Twentieth answered 20/3, 2012 at 17:42 Comment(0)

A

2

What if the algorithm decides that every element belongs in the same bucket? In that case, the linked list in that bucket needs to be traversed every time an element is added. That takes 1 step, then 2, then 3, 4, 5... n . Thus the time is the sum of all of the numbers from 1 to n which is (n^2 + n)/2, which is O(n^2).

Of course, this is "worst case" (all the elements in one bucket) - the algorithm to calculate which bucket to place an element is generally designed to avoid this behavior.

Agog answered 20/3, 2012 at 17:48 Comment(8)

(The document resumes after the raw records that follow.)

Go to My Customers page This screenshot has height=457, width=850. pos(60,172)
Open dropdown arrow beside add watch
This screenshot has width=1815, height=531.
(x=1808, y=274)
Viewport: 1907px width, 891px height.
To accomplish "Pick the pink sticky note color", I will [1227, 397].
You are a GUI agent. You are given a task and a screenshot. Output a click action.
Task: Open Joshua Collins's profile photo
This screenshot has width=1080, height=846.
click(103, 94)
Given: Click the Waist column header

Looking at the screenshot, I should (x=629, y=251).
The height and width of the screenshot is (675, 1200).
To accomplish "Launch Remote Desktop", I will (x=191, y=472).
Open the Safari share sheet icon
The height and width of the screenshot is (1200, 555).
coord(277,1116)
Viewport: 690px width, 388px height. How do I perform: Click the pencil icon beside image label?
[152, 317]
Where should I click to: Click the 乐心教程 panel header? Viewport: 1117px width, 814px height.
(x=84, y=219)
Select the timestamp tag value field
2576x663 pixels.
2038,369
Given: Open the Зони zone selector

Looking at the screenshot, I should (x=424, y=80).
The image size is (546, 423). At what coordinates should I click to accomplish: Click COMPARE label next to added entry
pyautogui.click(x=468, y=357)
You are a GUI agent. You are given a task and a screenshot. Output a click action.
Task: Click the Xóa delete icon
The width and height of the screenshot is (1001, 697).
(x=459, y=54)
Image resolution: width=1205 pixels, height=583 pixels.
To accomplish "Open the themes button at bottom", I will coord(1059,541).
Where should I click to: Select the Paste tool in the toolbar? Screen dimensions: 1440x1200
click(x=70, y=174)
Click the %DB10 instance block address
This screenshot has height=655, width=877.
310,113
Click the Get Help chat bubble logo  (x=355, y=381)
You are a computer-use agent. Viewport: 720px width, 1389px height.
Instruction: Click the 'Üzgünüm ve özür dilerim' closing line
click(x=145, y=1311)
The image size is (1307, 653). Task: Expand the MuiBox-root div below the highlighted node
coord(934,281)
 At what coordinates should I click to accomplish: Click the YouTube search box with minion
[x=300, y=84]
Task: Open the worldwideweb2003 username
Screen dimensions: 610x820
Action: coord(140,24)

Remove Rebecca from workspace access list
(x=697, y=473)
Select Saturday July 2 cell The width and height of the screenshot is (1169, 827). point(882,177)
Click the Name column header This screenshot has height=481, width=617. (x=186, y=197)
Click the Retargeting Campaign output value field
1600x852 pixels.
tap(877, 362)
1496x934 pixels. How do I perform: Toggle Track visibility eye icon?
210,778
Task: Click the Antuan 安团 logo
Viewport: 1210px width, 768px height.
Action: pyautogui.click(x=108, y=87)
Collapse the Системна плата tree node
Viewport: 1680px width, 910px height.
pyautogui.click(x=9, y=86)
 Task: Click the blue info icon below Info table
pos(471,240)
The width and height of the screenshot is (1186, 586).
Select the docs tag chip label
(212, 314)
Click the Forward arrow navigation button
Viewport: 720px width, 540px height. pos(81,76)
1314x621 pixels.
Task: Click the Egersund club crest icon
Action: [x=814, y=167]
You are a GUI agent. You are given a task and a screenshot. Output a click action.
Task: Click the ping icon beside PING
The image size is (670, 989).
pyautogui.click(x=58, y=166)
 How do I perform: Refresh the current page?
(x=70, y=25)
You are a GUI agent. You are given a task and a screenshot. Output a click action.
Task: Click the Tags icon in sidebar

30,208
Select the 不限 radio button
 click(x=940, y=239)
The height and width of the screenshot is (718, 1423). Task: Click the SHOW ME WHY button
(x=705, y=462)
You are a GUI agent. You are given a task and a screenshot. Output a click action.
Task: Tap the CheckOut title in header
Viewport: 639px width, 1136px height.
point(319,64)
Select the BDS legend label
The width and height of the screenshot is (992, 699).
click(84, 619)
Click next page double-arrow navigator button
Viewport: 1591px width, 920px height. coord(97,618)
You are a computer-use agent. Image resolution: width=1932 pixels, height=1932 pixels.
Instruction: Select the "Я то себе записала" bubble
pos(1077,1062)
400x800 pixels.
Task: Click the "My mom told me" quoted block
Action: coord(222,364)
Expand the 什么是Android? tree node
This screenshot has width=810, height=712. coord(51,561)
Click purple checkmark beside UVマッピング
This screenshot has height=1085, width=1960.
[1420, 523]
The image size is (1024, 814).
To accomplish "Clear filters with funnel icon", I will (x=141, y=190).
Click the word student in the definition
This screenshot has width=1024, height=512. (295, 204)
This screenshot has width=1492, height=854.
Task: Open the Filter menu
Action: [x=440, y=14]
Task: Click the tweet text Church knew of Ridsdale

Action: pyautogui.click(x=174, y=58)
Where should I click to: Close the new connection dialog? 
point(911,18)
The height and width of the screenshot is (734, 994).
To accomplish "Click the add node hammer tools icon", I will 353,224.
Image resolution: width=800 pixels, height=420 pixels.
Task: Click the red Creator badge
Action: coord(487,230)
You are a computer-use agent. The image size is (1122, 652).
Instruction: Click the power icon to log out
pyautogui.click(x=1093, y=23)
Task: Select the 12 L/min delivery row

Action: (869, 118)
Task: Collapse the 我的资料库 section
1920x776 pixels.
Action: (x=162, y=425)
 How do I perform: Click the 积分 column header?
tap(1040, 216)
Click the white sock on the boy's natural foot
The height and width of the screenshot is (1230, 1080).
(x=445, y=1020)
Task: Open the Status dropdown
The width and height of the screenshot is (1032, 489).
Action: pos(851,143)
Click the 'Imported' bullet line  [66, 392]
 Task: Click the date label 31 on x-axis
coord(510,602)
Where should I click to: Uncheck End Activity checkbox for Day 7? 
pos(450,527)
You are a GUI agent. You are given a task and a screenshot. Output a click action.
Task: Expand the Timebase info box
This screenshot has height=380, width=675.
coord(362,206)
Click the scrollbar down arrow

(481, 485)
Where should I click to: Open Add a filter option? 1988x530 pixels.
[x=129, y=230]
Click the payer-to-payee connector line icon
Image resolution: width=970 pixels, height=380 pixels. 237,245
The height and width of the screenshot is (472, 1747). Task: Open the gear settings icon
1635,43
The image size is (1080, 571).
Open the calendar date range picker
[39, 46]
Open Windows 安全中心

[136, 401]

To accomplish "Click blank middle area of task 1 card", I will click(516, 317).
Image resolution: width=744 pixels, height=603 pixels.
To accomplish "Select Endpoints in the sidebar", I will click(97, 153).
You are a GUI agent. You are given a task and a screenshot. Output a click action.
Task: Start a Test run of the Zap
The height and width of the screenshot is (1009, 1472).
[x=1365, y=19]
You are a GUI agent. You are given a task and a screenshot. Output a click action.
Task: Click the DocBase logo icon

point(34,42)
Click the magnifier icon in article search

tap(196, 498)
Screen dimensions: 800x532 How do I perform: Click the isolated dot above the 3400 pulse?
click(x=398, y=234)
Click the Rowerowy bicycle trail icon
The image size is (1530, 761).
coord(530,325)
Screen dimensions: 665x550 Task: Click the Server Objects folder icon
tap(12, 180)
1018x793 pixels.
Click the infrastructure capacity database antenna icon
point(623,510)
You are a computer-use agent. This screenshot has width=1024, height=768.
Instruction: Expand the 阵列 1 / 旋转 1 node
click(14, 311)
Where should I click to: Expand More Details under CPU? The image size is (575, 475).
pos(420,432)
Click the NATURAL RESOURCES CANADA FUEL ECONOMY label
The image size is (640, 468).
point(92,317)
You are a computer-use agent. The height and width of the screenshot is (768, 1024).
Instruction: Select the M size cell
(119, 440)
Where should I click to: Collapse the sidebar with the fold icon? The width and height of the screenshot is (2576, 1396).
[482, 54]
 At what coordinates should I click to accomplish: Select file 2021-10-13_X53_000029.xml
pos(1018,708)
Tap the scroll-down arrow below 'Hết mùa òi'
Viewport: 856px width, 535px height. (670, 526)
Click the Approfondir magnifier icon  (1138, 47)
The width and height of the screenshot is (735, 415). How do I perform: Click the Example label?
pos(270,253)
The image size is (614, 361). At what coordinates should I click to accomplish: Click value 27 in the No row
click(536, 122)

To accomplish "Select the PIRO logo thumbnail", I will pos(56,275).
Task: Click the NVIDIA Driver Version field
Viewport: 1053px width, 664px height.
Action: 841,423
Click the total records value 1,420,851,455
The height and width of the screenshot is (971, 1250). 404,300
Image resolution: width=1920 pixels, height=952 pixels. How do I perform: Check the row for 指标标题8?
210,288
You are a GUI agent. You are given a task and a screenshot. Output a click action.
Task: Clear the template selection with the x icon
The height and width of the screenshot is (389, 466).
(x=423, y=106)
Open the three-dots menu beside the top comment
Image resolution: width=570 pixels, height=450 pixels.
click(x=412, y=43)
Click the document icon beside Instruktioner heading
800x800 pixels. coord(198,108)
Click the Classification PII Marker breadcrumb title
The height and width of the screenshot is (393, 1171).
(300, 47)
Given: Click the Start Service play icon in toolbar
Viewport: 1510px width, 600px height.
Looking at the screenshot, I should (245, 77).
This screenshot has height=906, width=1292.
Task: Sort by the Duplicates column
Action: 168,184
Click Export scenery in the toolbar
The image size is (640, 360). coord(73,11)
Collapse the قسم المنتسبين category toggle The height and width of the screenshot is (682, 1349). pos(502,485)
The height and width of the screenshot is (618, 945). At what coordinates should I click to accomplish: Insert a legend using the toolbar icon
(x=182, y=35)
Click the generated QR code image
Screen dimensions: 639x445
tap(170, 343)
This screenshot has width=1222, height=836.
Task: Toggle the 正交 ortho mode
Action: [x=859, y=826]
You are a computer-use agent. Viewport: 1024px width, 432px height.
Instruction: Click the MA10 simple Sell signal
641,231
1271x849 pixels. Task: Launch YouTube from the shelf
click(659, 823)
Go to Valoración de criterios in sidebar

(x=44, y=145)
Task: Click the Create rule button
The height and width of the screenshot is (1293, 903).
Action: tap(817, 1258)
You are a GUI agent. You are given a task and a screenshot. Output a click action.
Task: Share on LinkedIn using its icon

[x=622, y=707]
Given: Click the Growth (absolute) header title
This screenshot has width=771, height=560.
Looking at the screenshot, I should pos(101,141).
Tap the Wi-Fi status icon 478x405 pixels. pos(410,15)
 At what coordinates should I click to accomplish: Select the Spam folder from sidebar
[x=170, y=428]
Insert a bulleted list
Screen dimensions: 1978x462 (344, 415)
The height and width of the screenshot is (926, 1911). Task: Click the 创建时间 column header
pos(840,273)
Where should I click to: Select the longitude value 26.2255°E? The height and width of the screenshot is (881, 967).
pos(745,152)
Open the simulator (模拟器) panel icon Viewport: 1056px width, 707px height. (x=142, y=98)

Not necessarily, you can add to the front of the list each time, giving constant O(1) performance. However, either way, you'll need eventually to sort the individual bucket, which is where (I think) the worst-case O(n^2) performance comes from. – Jyoti 20/3, 2012 at 17:55

my answer is a bit of a simplification - there's a reason why you don't add to the front of the list, which I'll add in an edit – Agog 20/3, 2012 at 18:2

This is my understanding, but I'm not 100% confident: The answer comes from the fact that bucket-sort is an attempt to improve on the nlogn lower bound for comparison based-sorts. If you add to the front of the list, you then need to sort within each bucket - which takes us back to the nlogn upper/lower bound of comparison-based sort. So, bucket-sort wants to put the elements into the bucket in-order. In the average case, this is all well and good. But, in its attempt to beat nlogn, this worst-case does appear. Can anyone confirm this to be true/false? – Agog 20/3, 2012 at 18:15

I am sorry, but I think it is wrong. @Jyoti gives the correct reason for it in his answer [IMO] - the recursive call [or a different sort] for each bucket - if the bucket is still the same size [or almost the same size] as the original array - you gained nothing. It is similar to the worst case of quicksort - where the pivot you selected is always the smallest element. – Marque 20/3, 2012 at 18:22

I am basing this statement on the fact that a linked list is assumed to have O(1) insertion [worst case], as can be seen in the wikipedia page of linked list – Marque 20/3, 2012 at 18:30

But what if we create one bucket for each available kind of value. Then all ellements in the buckets will be equal andwe won't need the secound sort. – Twentieth 20/3, 2012 at 18:45

@Nlist, you are technically correct, but also realize that doing that is equivalent to doing insertion sort. You don't get any of the average-performance increases that's at the heart of the motivation behind bucket sort. – Jyoti 20/3, 2012 at 20:2

Still not quite agreeing with this answer. LinkedList insert to the end can be easily made O(1), if not a different data structure like Stack can be used, and it just has to be popped again and will still be a linear time. Why does each bucket have to be sorted again? If the smallest granularity of possible values are known ahead of time? You just make sure there're enough buckets. – Bromley 6/4, 2017 at 6:57

J

10

In order to merge the buckets, they first need to be sorted. Consider the pseudocode given in the Wikipedia article:

function bucketSort(array, n) is
  buckets ← new array of n empty lists
  for i = 0 to (length(array)-1) do
    insert array[i] into buckets[msbits(array[i], k)]
  for i = 0 to n - 1 do
    nextSort(buckets[i])
  return the concatenation of buckets[0], ..., buckets[n-1]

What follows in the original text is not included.